Much of the narrative is told from Bertha's perspective, some from her unidentified husband's. The writing is poignant and evocative, sometimes reaching the pitch of a fever dream. Bertha was born Antoinette, her name changed by her husband because she shares it with her mother, who has been declared insane. Antoinette grows up on an estate in Jamaica, but she is not wealthy until her mother marries Mr. Mason - and, during her childhood, her Creole background is scorned with a particularly nasty epithet. The person who shows her the most kindness and understanding is the servant Christophine, but her influence, as a woman of color and a practitioner of voodoo, is viewed darkly by Antoinette's stepbrother and husband-to-be, among others. Young Antoinette's life is beset with mishaps and she seems prone to melancholy, but not necessarily madness.

Those who have read Jane Eyre will have some background knowledge of Bertha/Antoinette's story; Rhys here fleshes out the character, her atmospheric prose setting the scene firmly in the Caribbean milieu which Rhys, born in Dominica, hailed from, and bringing to life Charlotte Brontë's "poor ghost" and rather doing down any claims Mr. Rochester has to being a romantic hero. One of my favorite speeches of Antoinette's is when she is recounting her past to her husband and explains
'I was never sad in the morning...and every day was a fresh day for me. I remember the taste of milk and bread and the sound of the grandfather clocking ticking slowly and the first time I had my hair tied with string because there was no ribbon left and no money to buy any. All the flowers in the world were in our garden and sometimes when I was thirsty I licked raindrops from the Jasmine leaves after a shower. If I could make you see it, because they destroyed it and it is only here now.' She struck her forehead.

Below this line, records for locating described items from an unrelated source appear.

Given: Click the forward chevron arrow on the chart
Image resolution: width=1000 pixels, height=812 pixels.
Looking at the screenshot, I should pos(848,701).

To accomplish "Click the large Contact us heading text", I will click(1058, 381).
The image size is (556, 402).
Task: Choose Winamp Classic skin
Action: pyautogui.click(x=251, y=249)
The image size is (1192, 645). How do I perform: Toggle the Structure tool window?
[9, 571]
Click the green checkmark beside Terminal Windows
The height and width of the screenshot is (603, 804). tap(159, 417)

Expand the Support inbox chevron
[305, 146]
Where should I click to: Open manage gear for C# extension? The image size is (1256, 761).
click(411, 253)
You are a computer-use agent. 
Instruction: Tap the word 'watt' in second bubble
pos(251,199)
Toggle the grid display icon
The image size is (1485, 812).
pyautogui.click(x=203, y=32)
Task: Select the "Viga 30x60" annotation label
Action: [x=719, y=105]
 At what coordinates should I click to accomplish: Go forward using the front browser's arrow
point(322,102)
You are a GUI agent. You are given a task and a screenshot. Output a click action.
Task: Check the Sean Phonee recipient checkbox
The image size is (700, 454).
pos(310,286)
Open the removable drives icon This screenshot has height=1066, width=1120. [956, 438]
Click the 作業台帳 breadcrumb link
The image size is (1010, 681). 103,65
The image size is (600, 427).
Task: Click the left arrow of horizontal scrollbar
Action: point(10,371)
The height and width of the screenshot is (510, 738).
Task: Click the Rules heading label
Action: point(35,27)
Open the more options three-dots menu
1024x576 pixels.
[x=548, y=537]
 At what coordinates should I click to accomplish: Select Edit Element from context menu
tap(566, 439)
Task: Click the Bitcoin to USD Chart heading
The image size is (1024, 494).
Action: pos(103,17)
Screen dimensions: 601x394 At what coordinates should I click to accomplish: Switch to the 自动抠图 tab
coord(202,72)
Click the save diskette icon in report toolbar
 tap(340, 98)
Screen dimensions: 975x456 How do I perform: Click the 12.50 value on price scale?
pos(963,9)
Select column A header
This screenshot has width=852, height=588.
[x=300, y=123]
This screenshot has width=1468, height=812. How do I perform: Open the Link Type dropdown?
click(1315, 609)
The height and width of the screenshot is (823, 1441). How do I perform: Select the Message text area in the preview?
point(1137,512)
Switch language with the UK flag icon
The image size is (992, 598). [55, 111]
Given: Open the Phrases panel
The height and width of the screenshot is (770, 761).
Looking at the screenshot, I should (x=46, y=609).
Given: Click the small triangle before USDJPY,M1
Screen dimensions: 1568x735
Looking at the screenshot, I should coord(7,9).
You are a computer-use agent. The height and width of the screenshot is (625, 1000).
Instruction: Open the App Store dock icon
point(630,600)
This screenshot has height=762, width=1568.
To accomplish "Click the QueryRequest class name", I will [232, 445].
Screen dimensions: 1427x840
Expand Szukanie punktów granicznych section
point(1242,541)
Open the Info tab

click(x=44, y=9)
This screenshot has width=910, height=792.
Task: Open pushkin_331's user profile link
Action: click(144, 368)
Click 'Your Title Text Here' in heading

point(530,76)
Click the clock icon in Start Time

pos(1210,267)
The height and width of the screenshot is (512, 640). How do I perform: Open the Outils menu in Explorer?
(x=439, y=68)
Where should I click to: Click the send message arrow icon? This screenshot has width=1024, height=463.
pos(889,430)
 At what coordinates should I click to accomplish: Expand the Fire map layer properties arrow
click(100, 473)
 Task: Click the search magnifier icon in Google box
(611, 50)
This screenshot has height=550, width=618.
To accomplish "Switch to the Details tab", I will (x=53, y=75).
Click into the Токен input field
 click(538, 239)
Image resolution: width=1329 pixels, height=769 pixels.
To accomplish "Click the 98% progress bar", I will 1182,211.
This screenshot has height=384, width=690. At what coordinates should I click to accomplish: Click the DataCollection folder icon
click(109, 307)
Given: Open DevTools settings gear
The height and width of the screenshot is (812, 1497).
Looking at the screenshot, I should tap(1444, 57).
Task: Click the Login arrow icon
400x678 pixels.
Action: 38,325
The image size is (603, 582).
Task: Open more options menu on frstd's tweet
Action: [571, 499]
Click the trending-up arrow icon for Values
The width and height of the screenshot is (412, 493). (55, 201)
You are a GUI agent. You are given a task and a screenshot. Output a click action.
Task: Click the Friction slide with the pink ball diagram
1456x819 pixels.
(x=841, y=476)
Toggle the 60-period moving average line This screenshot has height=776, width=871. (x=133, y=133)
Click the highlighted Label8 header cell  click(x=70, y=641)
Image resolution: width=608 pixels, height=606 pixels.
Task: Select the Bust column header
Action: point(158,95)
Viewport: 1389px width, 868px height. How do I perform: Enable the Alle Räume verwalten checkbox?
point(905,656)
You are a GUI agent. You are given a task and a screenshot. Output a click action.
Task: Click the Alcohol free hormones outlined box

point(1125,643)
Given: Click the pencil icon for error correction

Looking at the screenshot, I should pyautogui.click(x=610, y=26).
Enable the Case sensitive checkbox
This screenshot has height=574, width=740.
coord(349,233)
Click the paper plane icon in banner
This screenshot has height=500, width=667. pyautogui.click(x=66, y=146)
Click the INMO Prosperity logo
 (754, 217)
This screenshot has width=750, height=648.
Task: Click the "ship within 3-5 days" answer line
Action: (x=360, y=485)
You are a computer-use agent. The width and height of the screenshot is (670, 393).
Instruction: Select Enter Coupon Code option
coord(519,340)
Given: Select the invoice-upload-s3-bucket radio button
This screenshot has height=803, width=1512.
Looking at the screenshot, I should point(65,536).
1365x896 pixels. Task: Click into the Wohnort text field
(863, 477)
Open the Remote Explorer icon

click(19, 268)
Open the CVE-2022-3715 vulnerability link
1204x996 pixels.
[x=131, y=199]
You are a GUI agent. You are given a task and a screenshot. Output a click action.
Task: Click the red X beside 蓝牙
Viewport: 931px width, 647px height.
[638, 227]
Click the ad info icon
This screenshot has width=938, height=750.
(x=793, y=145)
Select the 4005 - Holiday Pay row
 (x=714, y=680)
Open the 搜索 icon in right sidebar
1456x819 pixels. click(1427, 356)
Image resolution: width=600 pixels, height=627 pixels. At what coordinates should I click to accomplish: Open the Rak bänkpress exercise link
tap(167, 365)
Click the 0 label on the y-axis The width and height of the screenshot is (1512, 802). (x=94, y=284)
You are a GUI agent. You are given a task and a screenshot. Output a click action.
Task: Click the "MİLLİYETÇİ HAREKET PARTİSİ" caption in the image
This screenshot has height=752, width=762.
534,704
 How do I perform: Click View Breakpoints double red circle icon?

Most of the story takes place in the Caribbean, amidst the Sargasso Sea, which, as the "Backgrounds" section of this edition helpfully explains (courtesy of Rachel L. Carson), "...lies all about Bermuda and extends more than halfway across the Atlantic...with all its legendary terrors for sailing ships, [the sea] is a creation of the great currents of the North Atlantic that encircle it and bring into it the millions of tons of floating sargassum weed from which the place derives its name, and all the weird assemblage of animals that live in the weed." The "Backgrounds" section also helpfully includes excerpts from Jane Eyre that feature Bertha, selected letters of Jean Rhys, and more of interest for the scholar.

Jean Rhys was a protégée of Ford Madox Ford and wrote several other books, but Wide Sargasso Sea, written towards the end of her life, was considered her masterwork, and is still widely taught today.  Bertha/Antoinette seems to speak for all the women written out of history when she says, "Then I turned round and saw the sky. It was red and all my life was in it."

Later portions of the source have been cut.